Die Normalwerte (aus G. Herold: Innere Medizin 2016) bei unter 50-Jährigen nach einer Stunde betragen

  • beim Mann: bis zu 15 mm n. W. (nach Westergren)
  • bei der Frau: bis zu 20 mm n. W.

Für über 50-Jährige gilt:

  • beim Mann: bis zu 20 mm n. W.
  • bei der Frau: bis zu 30 mm n. W.

Bewertung

Eine erhöhte BSR ist Hinweis auf eine akute Entzündung und kann im Zusammenhang mit anderen Hinweisen als Diagnosekriterium für verschiedene entzündliche Erkrankungen und Infektionen genutzt werden. Eine verlangsamte BSR tritt beispielsweise bei Polyzythämie auf. Bei einer extremen Erhöhung der BSG spricht man von einer Sturzsenkung.

Probleme:

  1. Die BSR ist nur in seltenen Fällen (unter 0,1 %) der alleinige Hinweis für eine zugrunde liegende Erkrankung.
  2. Für etwa 5 % aller erhöhten Blutsenkungswerte findet sich keine Erklärung.
  3. Eine nicht erhöhte BSR schließt entzündliche Krankheiten nicht aus.
  4. Die Einnahme von Hormonpräparaten kann die BSR beschleunigen.
  5. Leistungssportler haben aufgrund eines höheren Hämatokrit-Wertes eine verlangsamte BSR.

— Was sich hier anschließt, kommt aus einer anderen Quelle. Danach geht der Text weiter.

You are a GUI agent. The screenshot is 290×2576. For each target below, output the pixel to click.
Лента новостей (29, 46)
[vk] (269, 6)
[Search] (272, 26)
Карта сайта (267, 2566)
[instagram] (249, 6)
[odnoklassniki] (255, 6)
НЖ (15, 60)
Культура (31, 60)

Im Gegensatz zum CRP – einem Akute-Phase-Protein, das ebenfalls zur Beurteilung entzündlicher Erkrankungen bestimmt wird – erfasst die BSR ein größeres Spektrum an Erkrankungen. Vor allem ein krankhafter Anstieg der Immunglobuline, von Immunkomplexen und anderen Proteinen wird durch die Blutkörperchensenkung besser erfasst. Eine auch nur leicht erhöhte BSR bei jungen Menschen sollte daher abgeklärt werden, sofern noch andere Hinweise auf eine Erkrankung bestehen.

Fehlerquellen

In der Literatur sind diverse Fehlerquellen bei der Ermittlung der BSR beschrieben. Unter anderem sind dies zu hohe Temperatur (die Werte sind auf eine Temperatur von 23 °C normiert), schiefe Stellung der Röhrchen oder des Gestells und zu viel Natriumcitrat. Zudem gibt es entgegengesetzte sich neutralisierende Blutwertschwankungen bzw. Faktoren, die dazu beitragen. Lebererkrankungen können beispielsweise trotz Vorliegens entzündlicher Prozesse eine BSG verlangsamen und so einen normalen Blutwert vortäuschen, ein entzündungsabhängiger Anstieg und eine medikamentenabhängige Verlangsamung (zum Beispiel bei Methotrexat) können sich ausgleichen.